The room-tracking sensors on the Alarmo radiate out from the clock face, and you're expected to put Alarmo down at the same level as your bed, preferably so it can see across your bed corner-to-corner diagonally. That's kind of demanding since bedside tables and bed setups vary. I was in luck, but it meant perching Alarmo right on the edge by my CPAP machine.

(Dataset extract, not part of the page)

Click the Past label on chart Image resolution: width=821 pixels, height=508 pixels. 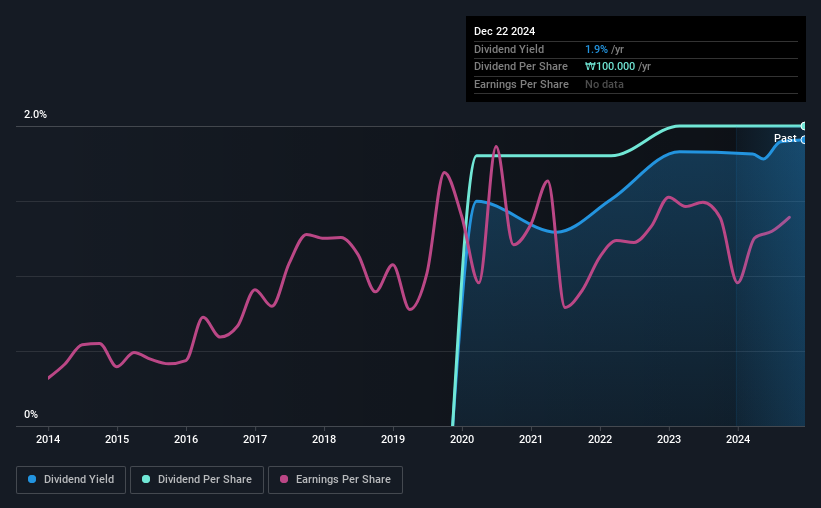[x=785, y=138]
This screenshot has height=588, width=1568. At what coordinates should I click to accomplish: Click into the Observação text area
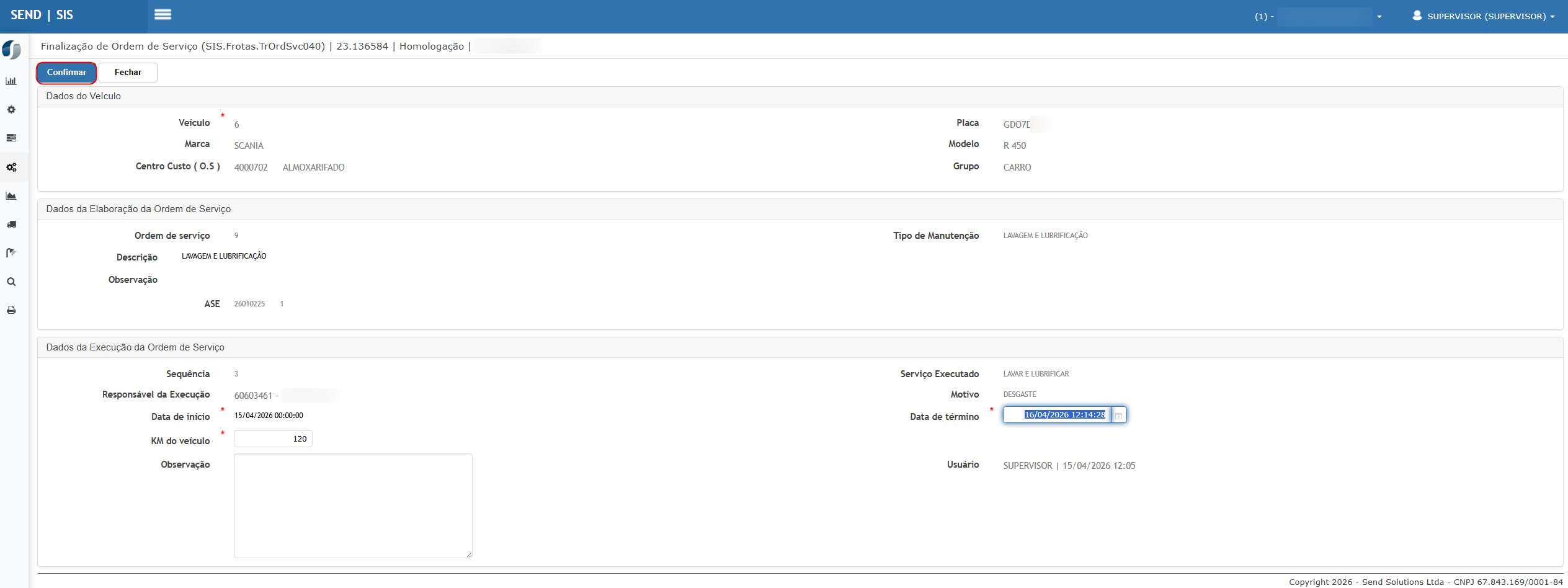tap(353, 506)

Alarmo knows when you come to bed and when you wake up, and its display ambiently turns on or brightens accordingly. If I'm back in bed when sleep sounds are meant to play, it starts into its bedtime mode with musical tones from a few different game-world options. When I get up, the clock plays a celebration as long as it can see me getting up - it usually means I have to sit up further down on my bed, or I give up and use the top Alarmo button and turn the alarm off. Also, having someone else in bed can disrupt or trigger the sensors. Do you sleep alone, or don't you?

Alarmo uses a glowing, soft-touch top button to select options, pressing in or turning it like a giant version of the Apple Watch digital crown. There are two other buttons next to the big one, one for backing up to a previous option, the other a shortcut for notifications or sleep record data. It doesn't have a touchscreen.

It has a USB-C plug, which is how you power it. There's no battery to let it last on a charge, although a nonremovable coin battery keeps the time set if Alarmo is unplugged.

There are a bunch of Nintendo alarms to choose from, but not as many as you'd think. Thirty-five alarm soundscapes draw from only five games: Pikmin 4 , Super Mario OdysseyZelda: Breath of the WildSplatoon 3 and Ring Fit Adventure. Where's Kirby's Dreamland, I ask you? Where's Animal Crossing, or Pokemon or other Nintendo classics?

Nintendo promises more downloadable sounds in the future, and linking Alarmo via the internet and a QR code with your Nintendo Switch Online account promises to bring extras, but not yet. It's weirdly limited for all its promises of Nintendo soundscapes come to life.

I do love the Nintendo sounds, which can pulse in gentle mode, or more energetically. They get louder as you postpone getting up, and movement can create extra sounds and trigger a snooze mode for a bit. The persistence and gentle rising of Alarmo's mostly comforting sounds is a clever technique I'd love to see in other bedside products or on my phone.

Alarmo does record sleep data locally, and after a year they're deleted. It doesn't do much. It remembers your time in bed, time to wake up (getting out of bed) and movement while sleeping. The charts are small, though, and Alarmo consistently said I was in bed far longer than the Apple Watch's sleep tracking did. It's a cute stab at wellness feedback, but not nearly enough. I'd prefer to look at this data on my phone with a connected app.

Alarmo is whatever you accept it to be. An adorable and clever clock, a Nintendo sound souvenir or an immersive bedside thing. I'll give it to my kid next and see what he thinks. He's a better match for what Alarmo is going for, I think. I adore the idea, and Nintendo's style is all over this little clock. It makes me wonder what a full Nintendo smart home would be. I'm both terrified and charmed by the possibilities. But for now, just know that Alarmo is only being Alarmo for you and for itself.